The Book of Exodus is essentially a story about God’s saving love for the oppressed Israelites. It begins with the birth of Moses and follows him as a young prince turned into a rebel and outlaw, then a shepherd, and finally THE prophet of God.

Why Moses? What was so unique about him that God should choose him to be His most intimate of prophets?

Moses is a complex man; passionate, pure, just, humble, at home no where, carrying always the burdens of his people and the word of God.

God identified him because he was unique, and that is what my drash-poem below is about; namely, the uniqueness that would draw Moses out to become the most important Jew in history.

Dr. Martin Luther King, though not Moses, was a prophet for our times, and on this weekend we celebrate his legacy.


So often we walk about in a daze, / Eyes sunk in creviced faces / Fettered to worldly tasks / Blind to rainbows.

I imagine Moses, in Midian, like that, / Brooding in exile, / Burdened by his people’s suffering, / Knowing that each day / They scream from stopped-up hearts / Shedding silent tears.

A simple shepherd Moses had become / Staff in hand / Counting sheep / Until one day / Weaving through rocks / Among bramble bushes / The shepherd heard thorns popping. / Turning his head / His eyes were opened / And he would never be the same.

God had from his birth taken note of him / And waited until this moment / To choose him as prophet.

Dodi dofek pitchi li / A-choti ra-yati yo-nati ta-mati. / Open to me, my dove, / my twin, my undefiled one. (Song of Songs 5:2)

Moses heard the Divine voice / His eyes beheld angels / His soul flowed with a sacred river / Of Shechinah light.

‘Why me? / Why should I behold such wondrous things? / Unworthy am I!’

God said, / ‘Moses – I have chosen you / Because you are soft / Because you weep / Because your heart is burdened and worried / Because you know this world’s cruelty / Yet you have not become cruel / Nor do you stand idly by.

You are a tender of sheep / And you will lead my people / With the shepherd’s staff / From Egypt / And teach them to open their stopped-up hearts / Without fear.’

Trembling, Moses peered a second time / Into the bush aflame / Free from ash and smoke.

His eyes opened as in a dream / And he heard a soft murmuring sound / Like the sound breath makes passing through parted lips.


Two voicesOne utterance! / He hid his face / For the more Moses heard / The brighter was the light / And he knew he must turn away / Or die.
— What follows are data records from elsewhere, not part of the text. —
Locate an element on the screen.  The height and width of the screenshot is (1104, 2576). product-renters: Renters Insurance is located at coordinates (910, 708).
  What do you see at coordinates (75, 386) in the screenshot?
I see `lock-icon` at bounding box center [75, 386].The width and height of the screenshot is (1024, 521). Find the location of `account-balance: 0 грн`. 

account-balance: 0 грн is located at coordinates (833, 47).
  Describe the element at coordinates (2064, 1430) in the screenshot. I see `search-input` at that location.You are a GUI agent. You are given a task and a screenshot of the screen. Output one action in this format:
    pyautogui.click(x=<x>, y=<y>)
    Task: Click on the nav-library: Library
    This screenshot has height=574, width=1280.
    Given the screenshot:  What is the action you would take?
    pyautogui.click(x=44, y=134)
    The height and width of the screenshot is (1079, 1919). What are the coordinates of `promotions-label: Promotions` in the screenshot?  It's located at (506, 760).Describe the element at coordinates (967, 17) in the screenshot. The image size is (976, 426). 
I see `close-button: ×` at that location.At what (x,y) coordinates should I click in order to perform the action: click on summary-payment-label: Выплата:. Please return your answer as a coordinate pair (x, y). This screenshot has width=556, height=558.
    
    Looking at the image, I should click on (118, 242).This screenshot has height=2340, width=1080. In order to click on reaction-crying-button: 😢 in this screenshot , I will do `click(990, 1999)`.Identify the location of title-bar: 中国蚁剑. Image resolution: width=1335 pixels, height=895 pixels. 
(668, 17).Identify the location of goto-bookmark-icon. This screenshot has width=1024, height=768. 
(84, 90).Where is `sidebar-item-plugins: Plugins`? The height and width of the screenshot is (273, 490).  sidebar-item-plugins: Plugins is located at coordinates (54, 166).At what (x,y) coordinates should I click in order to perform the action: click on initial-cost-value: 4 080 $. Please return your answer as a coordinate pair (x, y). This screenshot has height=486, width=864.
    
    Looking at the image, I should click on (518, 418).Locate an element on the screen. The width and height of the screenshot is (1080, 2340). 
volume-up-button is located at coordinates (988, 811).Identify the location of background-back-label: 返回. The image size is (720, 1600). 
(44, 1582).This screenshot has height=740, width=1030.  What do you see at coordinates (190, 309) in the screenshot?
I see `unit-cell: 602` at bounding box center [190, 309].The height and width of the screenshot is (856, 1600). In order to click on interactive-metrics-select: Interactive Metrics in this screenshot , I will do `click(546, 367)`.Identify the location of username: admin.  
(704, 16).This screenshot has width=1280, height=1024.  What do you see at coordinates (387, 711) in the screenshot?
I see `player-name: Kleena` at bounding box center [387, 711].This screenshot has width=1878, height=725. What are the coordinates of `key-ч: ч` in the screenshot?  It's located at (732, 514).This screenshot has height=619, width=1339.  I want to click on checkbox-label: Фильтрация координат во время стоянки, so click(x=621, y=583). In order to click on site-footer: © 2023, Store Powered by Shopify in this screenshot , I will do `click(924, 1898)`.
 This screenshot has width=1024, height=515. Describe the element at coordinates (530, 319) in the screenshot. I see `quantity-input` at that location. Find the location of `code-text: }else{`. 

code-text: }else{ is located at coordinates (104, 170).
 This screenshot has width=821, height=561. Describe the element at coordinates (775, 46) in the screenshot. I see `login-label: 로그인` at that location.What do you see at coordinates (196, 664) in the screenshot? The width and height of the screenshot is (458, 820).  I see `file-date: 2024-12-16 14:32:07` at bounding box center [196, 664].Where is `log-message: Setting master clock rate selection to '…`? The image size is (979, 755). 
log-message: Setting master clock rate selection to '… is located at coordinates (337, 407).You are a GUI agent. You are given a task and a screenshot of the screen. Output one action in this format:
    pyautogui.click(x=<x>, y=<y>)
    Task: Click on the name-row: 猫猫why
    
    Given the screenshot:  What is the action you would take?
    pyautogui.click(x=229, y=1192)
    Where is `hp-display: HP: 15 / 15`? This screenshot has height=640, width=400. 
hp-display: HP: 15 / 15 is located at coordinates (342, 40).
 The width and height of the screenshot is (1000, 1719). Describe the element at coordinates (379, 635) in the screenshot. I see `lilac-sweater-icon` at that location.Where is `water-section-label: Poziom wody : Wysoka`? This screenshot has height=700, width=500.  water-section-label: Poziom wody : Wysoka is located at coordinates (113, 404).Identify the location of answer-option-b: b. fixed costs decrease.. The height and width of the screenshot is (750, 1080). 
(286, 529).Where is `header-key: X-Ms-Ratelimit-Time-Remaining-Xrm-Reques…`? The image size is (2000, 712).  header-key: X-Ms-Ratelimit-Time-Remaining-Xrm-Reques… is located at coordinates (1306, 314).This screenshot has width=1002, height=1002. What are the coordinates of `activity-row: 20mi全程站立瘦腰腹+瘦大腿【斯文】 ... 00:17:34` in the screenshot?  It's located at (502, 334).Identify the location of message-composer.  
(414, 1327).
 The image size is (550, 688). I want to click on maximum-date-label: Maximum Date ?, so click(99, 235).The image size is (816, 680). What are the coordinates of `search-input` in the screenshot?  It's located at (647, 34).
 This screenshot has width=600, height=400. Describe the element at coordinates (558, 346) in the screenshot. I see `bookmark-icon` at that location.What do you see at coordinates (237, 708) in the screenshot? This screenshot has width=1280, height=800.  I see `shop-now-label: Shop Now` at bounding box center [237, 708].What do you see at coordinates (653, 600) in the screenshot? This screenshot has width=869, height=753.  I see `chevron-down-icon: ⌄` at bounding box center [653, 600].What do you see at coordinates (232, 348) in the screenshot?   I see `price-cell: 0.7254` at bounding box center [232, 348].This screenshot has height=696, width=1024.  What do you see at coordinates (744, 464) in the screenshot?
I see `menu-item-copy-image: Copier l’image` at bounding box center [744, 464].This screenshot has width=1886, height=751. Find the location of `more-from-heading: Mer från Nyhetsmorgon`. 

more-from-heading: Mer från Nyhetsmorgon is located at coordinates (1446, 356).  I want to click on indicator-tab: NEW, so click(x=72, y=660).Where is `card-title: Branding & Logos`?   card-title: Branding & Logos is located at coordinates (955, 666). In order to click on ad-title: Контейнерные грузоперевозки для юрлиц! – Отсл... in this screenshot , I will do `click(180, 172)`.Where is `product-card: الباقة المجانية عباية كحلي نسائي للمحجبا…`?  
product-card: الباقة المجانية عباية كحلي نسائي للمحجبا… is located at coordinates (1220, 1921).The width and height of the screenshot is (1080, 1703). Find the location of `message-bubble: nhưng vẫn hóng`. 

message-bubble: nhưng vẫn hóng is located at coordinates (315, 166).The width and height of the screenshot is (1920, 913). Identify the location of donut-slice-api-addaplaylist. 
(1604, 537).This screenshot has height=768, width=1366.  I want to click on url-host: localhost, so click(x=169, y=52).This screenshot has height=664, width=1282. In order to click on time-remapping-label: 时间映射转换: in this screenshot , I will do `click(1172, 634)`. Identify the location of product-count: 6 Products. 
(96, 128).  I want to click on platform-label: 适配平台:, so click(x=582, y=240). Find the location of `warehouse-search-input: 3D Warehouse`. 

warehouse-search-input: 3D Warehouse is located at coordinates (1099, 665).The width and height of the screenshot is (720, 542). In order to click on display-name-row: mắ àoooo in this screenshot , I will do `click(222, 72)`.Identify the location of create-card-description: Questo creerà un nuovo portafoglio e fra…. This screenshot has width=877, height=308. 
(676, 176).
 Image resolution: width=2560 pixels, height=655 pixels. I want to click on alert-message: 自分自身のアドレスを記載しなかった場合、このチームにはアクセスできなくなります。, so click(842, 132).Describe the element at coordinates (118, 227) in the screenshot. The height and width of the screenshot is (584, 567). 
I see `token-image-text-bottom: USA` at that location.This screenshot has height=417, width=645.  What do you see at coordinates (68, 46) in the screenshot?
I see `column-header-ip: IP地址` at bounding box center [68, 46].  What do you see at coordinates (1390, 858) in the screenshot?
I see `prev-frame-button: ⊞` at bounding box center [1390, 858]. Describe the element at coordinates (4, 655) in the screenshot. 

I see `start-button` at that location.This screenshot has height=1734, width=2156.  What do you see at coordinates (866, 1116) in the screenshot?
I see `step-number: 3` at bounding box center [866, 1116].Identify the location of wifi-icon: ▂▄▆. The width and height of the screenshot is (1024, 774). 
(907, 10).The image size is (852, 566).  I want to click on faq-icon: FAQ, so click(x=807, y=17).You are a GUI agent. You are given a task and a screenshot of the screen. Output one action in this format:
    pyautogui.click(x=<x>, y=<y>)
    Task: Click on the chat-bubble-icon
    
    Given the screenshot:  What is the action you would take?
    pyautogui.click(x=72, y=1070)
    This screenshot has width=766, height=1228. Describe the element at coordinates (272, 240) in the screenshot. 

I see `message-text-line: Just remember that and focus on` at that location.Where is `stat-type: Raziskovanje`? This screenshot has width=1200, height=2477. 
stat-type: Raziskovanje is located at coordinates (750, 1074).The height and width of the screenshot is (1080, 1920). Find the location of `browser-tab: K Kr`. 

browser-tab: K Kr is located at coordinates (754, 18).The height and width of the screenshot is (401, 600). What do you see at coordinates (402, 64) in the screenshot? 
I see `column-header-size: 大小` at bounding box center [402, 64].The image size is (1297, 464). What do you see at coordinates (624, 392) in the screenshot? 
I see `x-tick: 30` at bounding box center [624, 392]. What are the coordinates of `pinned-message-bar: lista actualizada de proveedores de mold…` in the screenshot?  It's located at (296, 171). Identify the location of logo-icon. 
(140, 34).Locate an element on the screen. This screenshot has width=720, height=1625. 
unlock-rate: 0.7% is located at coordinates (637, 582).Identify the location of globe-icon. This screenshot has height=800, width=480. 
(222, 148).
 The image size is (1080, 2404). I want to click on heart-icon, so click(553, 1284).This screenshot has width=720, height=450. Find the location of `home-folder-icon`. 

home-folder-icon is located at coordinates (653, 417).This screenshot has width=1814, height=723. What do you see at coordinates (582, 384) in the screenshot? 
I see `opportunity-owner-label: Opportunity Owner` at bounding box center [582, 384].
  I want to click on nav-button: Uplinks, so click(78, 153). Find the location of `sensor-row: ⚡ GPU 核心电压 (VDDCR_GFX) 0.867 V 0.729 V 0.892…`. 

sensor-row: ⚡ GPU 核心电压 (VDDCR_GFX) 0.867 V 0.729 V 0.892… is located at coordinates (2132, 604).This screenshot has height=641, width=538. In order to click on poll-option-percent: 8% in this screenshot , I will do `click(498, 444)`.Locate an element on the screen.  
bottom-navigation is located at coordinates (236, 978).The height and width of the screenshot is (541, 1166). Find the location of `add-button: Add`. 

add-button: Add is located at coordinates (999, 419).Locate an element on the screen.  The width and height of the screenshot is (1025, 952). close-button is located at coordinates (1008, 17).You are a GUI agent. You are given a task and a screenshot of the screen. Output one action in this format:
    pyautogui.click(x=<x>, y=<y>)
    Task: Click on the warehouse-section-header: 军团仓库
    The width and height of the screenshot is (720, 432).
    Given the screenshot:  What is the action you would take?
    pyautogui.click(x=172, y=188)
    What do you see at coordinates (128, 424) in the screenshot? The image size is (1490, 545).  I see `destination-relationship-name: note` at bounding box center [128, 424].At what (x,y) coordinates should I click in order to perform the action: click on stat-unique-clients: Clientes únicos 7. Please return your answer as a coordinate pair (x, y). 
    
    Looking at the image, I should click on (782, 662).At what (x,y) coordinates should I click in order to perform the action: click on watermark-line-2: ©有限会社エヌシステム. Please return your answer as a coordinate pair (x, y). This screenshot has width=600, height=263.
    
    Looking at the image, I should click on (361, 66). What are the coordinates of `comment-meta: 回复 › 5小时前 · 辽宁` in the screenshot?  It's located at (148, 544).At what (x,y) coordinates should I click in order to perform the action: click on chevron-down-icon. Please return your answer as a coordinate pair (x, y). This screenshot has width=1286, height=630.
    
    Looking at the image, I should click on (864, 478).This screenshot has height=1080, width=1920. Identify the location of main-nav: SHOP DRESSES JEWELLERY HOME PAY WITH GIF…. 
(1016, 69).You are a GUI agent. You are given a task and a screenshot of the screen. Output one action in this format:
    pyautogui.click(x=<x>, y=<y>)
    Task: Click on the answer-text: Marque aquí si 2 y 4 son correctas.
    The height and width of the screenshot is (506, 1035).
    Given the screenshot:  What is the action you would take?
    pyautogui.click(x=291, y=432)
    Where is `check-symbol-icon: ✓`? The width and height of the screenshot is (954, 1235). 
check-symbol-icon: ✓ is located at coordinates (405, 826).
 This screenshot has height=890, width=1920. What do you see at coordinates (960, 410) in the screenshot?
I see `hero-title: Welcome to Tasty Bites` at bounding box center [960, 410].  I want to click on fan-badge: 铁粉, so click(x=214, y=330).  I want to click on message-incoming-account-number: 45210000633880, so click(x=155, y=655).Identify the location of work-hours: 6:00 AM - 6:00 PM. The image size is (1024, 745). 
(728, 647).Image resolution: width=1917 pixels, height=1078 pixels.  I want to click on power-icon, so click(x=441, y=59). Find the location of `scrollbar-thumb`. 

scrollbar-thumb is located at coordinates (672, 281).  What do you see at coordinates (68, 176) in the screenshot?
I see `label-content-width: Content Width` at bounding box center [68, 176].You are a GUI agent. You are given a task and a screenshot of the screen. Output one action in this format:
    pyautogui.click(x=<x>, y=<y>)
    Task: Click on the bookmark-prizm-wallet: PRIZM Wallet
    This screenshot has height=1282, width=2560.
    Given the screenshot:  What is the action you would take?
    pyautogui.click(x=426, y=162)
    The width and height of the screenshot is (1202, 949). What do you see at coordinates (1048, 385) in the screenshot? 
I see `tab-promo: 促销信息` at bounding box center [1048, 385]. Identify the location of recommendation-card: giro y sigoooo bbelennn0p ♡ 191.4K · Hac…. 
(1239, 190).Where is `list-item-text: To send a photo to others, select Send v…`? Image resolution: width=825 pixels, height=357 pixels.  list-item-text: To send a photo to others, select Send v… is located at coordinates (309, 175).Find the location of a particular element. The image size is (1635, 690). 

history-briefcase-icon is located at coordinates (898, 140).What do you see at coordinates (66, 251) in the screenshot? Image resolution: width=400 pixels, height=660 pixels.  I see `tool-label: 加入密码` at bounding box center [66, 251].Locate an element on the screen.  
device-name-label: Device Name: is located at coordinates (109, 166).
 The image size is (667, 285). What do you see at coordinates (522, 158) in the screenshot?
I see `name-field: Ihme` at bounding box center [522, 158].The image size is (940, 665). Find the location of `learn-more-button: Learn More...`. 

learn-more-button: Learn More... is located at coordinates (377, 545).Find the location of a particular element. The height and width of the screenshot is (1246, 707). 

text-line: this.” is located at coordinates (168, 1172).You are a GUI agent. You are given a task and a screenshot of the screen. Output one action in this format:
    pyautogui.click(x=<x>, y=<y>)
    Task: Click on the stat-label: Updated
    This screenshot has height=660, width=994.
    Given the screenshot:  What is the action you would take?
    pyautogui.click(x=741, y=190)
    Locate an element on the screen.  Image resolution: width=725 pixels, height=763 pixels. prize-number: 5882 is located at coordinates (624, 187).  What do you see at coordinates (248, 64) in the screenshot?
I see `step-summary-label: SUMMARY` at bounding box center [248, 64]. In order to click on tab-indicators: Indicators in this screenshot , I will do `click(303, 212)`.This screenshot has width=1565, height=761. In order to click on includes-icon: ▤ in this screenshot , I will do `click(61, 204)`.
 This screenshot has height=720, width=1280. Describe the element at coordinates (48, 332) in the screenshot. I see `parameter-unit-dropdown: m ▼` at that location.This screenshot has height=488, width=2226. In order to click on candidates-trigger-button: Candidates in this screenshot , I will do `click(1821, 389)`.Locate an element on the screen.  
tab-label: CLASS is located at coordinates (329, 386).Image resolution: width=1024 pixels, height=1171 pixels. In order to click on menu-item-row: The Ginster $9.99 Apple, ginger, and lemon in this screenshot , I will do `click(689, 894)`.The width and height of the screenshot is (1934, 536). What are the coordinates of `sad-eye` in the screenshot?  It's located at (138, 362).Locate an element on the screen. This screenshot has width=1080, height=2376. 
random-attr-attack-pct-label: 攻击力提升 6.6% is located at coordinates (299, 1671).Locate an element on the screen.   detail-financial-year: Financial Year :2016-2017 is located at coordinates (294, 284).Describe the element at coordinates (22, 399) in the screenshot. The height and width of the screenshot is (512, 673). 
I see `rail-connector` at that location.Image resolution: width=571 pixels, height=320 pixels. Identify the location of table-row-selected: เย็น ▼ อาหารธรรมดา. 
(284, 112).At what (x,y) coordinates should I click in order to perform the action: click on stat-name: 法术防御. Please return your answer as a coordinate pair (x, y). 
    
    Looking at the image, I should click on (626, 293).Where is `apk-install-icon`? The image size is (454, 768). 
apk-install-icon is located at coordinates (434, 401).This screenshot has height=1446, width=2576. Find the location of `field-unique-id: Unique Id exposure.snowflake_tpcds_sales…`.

The prophet’s thoughts were free / Soaring beyond form / No longer of self. / To this very day / There has not been a purer soul than his.

God said, ‘Come no closer, Moses! / Remove your shoes / Stand barefoot here on this earth / For I want your soul.

I am here with you and in you / I am every thing / And no thing / And You are Me. / I see that which is and which is not / And I hear it all.

Take heed shepherd/prince / For My people‘s blood  / Calls to me from the ground. / The living suffer still / A thousand deaths.

You must go and take them out! / Every crying child / Every lashed man / Every woman screaming silent tears.

And Moses, know this / “With weeping they will come, / And with compassion will I guide them.” (Jeremiah 31:8) / The people’s exile began with tears / And it will end with tears.

I have recorded their story in a Book / Black fire on white fire / Letters on parchment / Telling of slaves / Seeing light / Turning to Me / Becoming a nation.

The Book is My spirit / The letters are My heart / They are near to you / That you might do them / And teach them / And redeem My world / That it might not be consumed in flames.